Word and item position data:
# # # # #

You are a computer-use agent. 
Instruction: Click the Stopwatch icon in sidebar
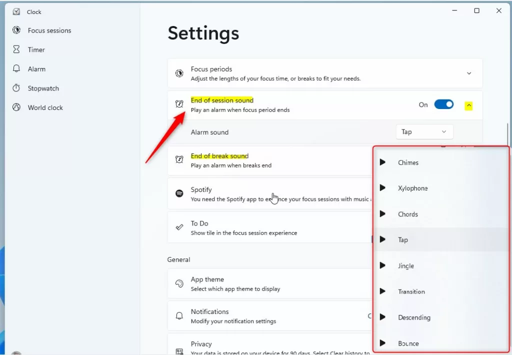pyautogui.click(x=17, y=88)
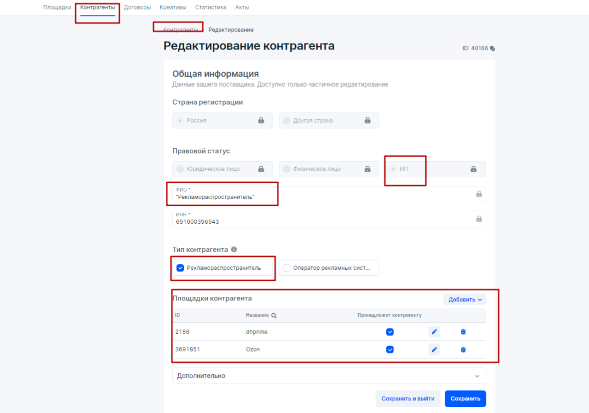Click the lock icon in the ИНН field
This screenshot has width=589, height=413.
(x=479, y=219)
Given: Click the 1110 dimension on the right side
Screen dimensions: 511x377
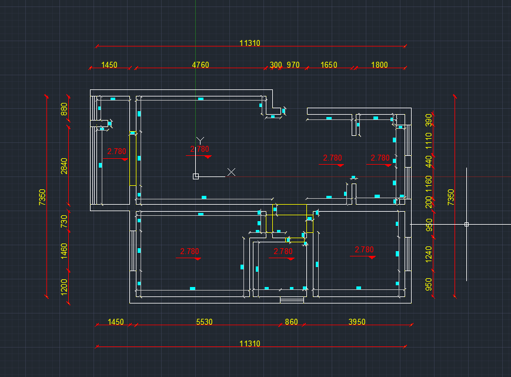Looking at the screenshot, I should [x=428, y=139].
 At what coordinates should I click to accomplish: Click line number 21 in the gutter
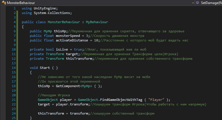coord(14,100)
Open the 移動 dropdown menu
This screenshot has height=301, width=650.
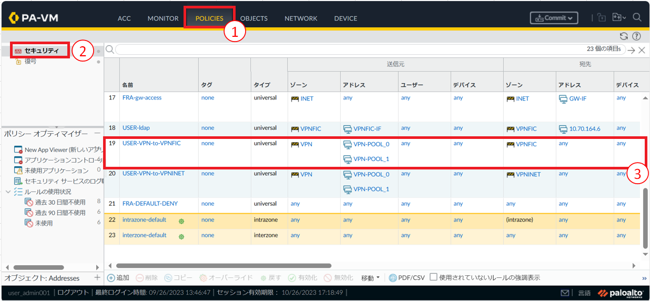pos(370,278)
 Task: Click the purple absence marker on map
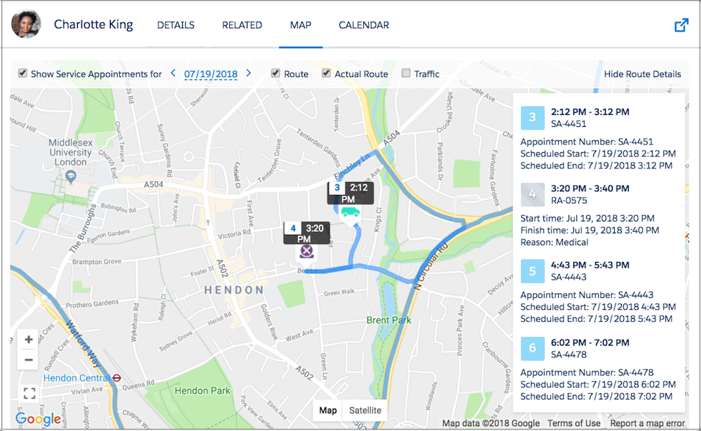click(306, 251)
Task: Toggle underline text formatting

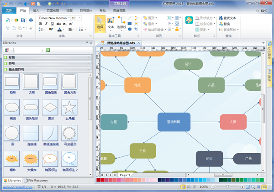Action: [51, 24]
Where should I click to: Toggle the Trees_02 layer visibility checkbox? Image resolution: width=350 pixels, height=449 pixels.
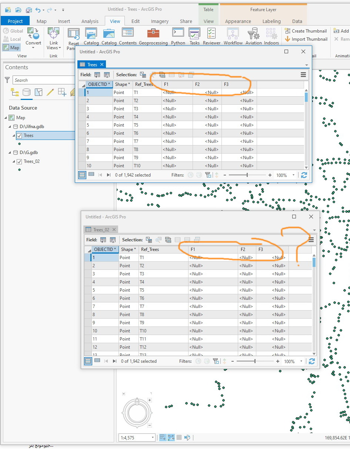click(x=19, y=161)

# # # # #

Can you copy out all the rows above line for line, leaving out the pictures?

- **EXERCISE SOLUTION**
You are a computer-use agent. 
Instruction: Click the Stopwatch icon in sidebar
pyautogui.click(x=17, y=88)
Click the lock icon in the ИНН field
This screenshot has width=589, height=413.
(x=479, y=219)
Given: Click the 1110 dimension on the right side
Screen dimensions: 511x377
Looking at the screenshot, I should [x=428, y=139].
 At what coordinates should I click to accomplish: Click line number 21 in the gutter
coord(14,100)
Open the 移動 dropdown menu
This screenshot has height=301, width=650.
pos(370,278)
 Task: Click the purple absence marker on map
click(306, 251)
Task: Toggle underline text formatting

Action: [51, 24]
Where should I click to: Toggle the Trees_02 layer visibility checkbox? Image resolution: width=350 pixels, height=449 pixels.
click(x=19, y=161)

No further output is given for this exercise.